Three weeks after surgery the silicone layer of the template was removed, and the toe healed with reepithelization in a month (Figure 4). No adjunctive surgery was necessary. At the postoperative clinical checkup, no complications were evident. The clinical followups carried out 6 months and one year after the operation have shown no relapse of the disease and complete resolution of the pain (Figure 5).
Granular cell tumor, otherwise known as Abrikossoff's tumor, most often presents as stable or slow growing, benign, and solitary tumor less than 3cm in diameter. Two-thirds of cases are reported in women, and two-thirds of cases are reported in black persons. It most commonly occurs between the fourth and sixth decades of life. The neoformation can affect all parts of the body with the highest concentration in areas with highest concentration of peripheral nerves. The head and neck areas are affected in 50% of cases and of these, 70% are located interorally (tongue, oral mucosa, and hard palate). The cutis and the subcutaneous tissue are affected in 30% of cases, the breasts in 15%, and the respiratory system in 10% of cases. Only 1% to 3% of all reported cases are malignant .
The malignancy of the neoformation is suggested by the rate of growth, the size (>4cm), and the presence of necrotic and hemorrhagic areas whereas histologically it shows a high mitotic index and cellular and nuclear pleomorphism .
Both benign lesion such as hyperkeratotic or verrucous lesion and malign lesion such as squamous cell carcinoma or acral melanoma have to be considered as differential diagnosis.
Histologically, the benign tumor appears in no ulcerated nodular form, in varying dimensions from 2 to 5cm. Microscopically the cells appear to show small, round, and central nuclei. The neoformation cells have a low mitotic index. The cytoplasm contains an abundant granular eosinophilic substance . Typically the granules stain positive with periodic acid-Schiff (PAS) staining and are resistant to diastase digestion; they also stain with Sudan black B.
The origin of the granular cell tumor is controversial. The most substantiated hypothesis at present is that the lesion is a consequence of altered cellular metabolism of the Schwann cells. This theory is supported by the presence of the protein S-100, a marker regularly expressed in tumors of neural origin .
The treatment, exclusively surgical, consists of local excision of the neoformation.
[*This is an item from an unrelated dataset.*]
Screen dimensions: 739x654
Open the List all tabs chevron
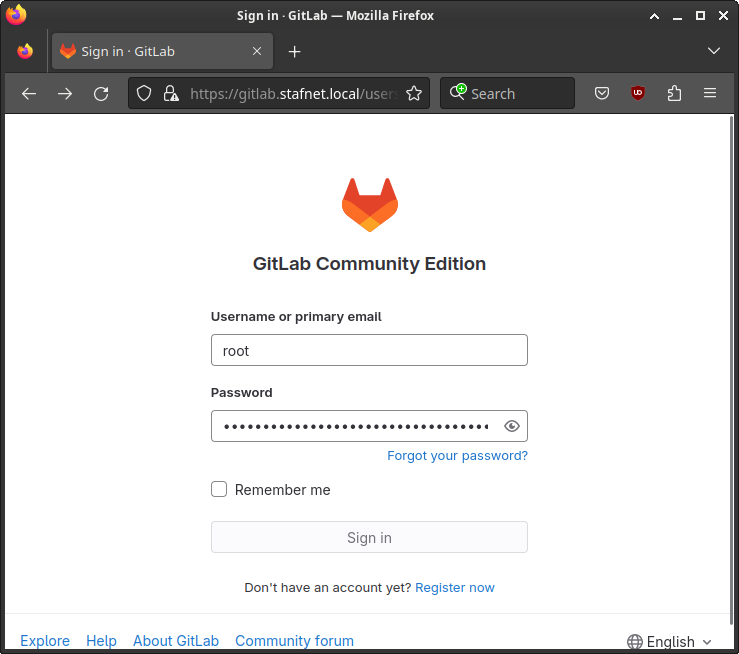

The case we report is uncommon: only three granular cell tumors have been reported on the toe; none of these were treated with conservative surgery and reconstructed with a dermal regeneration template. Amputation has been the surgical first choice.
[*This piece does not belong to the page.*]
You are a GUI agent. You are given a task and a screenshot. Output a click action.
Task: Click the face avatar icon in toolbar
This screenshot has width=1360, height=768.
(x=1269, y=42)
In 15% of cases reappearance locally is possible in the incomplete excision of the neoformation . The use of radiotherapy and chemotherapy is advisable only in treating the malignant forms of such tumors.
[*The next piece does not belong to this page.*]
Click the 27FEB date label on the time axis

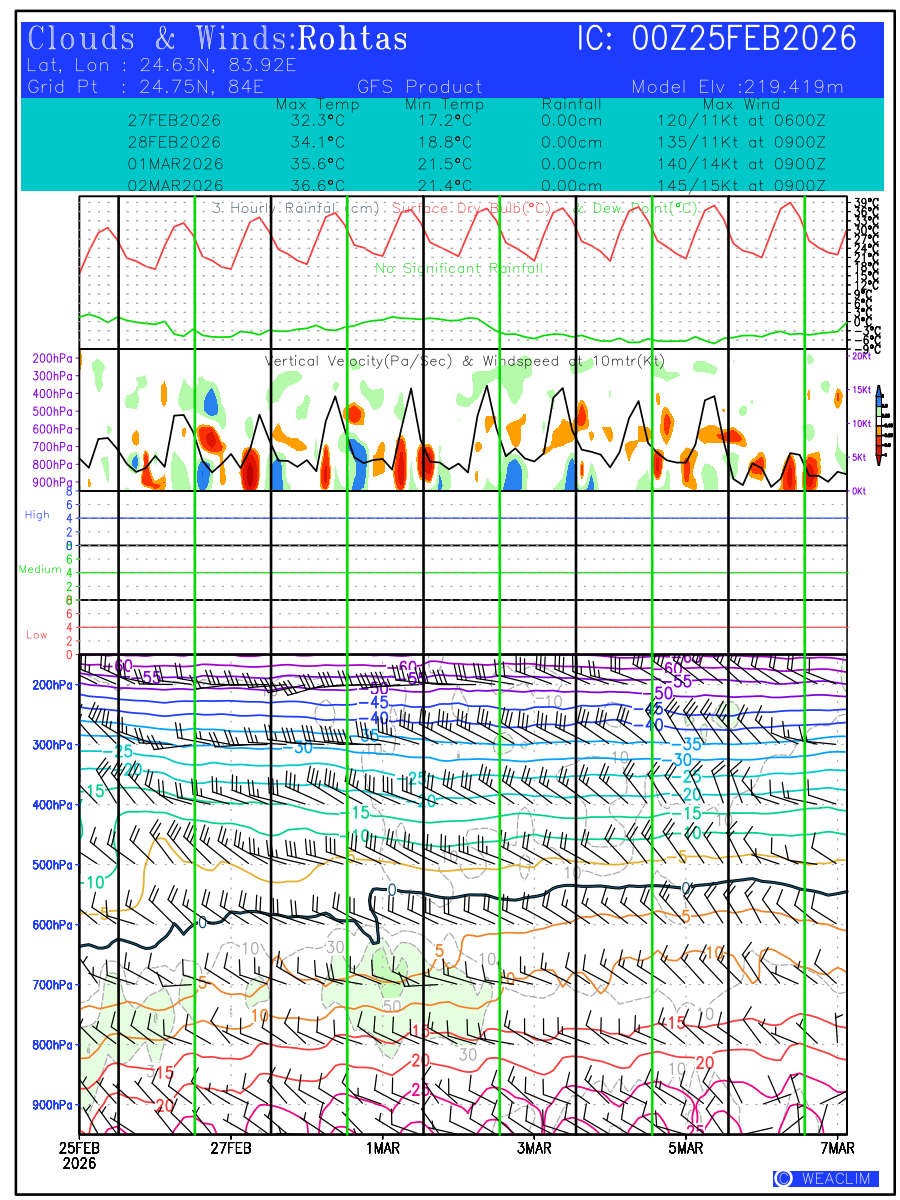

Granular cell tumor is a rare tumor of unknown etiology. Only three cases are documented in the toe, all treated with partial or total digital amputation. We reported a case of granular cell tumor of the forth toe in a 54-year-old patient that was treated with conservative surgery and reconstruction with a dermal regeneration template. The clinical followups have shown no relapse of the disease and complete resolution of the pain.
This work has no financial or other relationships that might lead to a conflict of interests.